- [Exercise objective]: Scan the records beneath this line for the line holding "This screenshot has width=914, height=403." and the line holding "The height and width of the screenshot is (734, 1422).", then transcribe exactly those two and all lines between.

- [Data supplied]:
● ● ● ●
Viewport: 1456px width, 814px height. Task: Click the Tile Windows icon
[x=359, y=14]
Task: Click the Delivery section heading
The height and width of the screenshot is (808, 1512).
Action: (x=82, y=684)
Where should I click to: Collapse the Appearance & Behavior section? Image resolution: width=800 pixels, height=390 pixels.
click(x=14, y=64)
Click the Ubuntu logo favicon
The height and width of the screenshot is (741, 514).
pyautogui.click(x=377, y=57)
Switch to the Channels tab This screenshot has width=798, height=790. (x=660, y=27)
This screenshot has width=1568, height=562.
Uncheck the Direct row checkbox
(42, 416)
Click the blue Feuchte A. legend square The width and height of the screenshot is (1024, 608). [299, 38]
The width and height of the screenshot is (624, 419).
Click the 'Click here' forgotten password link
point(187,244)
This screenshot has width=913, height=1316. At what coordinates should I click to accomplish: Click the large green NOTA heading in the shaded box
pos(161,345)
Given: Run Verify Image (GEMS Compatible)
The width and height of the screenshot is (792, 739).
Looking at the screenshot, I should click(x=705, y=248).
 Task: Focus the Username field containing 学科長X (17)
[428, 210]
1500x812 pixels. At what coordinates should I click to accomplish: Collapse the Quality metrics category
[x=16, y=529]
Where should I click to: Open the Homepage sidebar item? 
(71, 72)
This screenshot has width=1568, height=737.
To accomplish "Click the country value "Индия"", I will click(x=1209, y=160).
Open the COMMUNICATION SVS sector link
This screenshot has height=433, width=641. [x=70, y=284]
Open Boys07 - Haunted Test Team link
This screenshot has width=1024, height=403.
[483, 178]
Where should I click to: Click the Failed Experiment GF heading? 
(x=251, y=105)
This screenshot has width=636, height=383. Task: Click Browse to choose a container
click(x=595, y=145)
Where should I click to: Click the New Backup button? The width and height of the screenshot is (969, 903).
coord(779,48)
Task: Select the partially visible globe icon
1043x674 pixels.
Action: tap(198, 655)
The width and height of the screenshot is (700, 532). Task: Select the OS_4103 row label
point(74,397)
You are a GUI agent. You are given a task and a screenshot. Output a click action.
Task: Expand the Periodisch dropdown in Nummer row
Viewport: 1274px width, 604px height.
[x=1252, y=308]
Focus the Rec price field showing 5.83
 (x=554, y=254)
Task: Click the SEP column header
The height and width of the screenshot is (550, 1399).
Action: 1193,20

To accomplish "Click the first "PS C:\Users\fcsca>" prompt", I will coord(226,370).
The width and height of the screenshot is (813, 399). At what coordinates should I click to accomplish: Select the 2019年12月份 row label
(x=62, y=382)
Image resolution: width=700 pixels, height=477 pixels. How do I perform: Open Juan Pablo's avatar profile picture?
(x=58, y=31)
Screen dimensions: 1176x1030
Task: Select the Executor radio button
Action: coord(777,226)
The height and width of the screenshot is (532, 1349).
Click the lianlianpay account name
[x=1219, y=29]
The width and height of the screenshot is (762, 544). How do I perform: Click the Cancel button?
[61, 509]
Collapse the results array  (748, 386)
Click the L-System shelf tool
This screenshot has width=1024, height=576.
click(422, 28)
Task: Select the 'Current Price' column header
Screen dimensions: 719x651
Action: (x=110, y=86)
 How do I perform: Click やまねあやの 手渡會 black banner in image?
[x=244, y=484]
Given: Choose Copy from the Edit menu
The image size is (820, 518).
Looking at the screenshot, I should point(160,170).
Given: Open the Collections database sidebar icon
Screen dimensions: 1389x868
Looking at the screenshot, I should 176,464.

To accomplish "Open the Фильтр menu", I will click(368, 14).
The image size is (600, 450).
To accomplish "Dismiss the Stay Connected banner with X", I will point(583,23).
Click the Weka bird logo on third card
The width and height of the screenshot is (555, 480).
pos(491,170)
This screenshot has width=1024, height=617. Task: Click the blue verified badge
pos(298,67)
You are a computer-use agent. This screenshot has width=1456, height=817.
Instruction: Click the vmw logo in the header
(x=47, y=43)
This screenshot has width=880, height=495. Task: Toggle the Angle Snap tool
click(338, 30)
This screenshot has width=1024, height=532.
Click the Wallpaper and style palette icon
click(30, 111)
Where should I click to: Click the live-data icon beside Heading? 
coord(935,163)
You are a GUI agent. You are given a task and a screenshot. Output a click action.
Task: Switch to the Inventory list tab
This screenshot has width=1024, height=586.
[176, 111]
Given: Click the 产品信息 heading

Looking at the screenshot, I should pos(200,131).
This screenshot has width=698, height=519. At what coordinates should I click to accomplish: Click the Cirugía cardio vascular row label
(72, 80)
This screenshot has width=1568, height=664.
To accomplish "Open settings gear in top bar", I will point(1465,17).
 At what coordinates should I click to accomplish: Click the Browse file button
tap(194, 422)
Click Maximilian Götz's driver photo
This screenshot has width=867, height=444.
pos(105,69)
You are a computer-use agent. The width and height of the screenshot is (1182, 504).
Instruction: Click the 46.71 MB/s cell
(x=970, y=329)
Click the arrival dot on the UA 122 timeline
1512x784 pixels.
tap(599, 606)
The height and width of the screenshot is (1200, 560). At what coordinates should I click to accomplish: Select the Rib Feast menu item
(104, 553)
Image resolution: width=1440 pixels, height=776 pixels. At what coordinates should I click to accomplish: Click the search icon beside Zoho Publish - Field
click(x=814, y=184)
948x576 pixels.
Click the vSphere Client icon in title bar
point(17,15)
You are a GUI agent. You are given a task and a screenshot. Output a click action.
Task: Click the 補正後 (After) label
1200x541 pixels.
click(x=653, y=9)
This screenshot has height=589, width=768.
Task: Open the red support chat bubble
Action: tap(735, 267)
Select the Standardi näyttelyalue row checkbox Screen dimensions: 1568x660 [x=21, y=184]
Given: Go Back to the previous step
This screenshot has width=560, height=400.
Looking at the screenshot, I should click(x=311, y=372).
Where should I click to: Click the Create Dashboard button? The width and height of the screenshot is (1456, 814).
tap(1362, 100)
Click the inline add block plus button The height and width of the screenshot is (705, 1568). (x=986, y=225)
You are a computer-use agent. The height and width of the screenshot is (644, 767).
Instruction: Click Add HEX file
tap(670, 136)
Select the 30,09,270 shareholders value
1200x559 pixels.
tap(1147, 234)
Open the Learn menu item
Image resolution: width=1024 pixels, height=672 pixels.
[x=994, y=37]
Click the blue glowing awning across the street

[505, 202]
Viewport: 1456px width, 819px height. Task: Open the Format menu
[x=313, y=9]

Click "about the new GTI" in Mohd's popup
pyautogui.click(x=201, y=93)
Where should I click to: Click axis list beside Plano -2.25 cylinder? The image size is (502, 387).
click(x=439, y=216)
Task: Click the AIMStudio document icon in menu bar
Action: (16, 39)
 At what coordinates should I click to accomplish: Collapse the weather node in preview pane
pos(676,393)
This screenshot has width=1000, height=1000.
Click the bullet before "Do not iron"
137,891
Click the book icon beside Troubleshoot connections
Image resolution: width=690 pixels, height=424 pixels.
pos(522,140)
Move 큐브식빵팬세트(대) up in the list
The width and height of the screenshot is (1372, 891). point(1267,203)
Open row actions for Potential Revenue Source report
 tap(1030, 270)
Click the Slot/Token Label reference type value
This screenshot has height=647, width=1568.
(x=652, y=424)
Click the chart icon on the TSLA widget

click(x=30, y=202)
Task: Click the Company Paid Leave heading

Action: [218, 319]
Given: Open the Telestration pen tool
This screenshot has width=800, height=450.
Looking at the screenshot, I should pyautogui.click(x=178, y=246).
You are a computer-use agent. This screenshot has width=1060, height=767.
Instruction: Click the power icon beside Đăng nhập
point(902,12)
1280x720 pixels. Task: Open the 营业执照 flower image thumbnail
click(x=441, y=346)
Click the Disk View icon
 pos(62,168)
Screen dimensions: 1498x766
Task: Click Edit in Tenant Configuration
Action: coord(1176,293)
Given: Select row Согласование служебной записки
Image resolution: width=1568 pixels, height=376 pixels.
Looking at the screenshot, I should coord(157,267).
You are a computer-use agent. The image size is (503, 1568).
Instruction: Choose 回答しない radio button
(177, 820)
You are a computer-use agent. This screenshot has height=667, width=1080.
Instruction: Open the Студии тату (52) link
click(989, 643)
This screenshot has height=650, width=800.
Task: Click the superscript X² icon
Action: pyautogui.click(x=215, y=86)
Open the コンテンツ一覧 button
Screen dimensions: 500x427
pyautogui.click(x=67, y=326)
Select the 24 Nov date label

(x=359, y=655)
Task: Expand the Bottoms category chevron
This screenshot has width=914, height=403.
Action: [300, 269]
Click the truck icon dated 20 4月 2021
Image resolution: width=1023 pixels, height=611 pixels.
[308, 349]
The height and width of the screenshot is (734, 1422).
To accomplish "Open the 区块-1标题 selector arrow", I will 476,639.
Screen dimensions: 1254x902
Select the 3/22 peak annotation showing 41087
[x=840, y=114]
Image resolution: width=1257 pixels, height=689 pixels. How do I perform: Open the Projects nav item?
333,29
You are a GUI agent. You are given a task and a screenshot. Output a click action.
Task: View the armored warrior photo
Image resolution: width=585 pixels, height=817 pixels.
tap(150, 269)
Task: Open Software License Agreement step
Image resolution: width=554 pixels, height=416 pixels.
● ● ● ●
- [Output of the task]:
This screenshot has width=914, height=403.
Action: [300, 269]
Click the truck icon dated 20 4月 2021
Image resolution: width=1023 pixels, height=611 pixels.
[308, 349]
The height and width of the screenshot is (734, 1422).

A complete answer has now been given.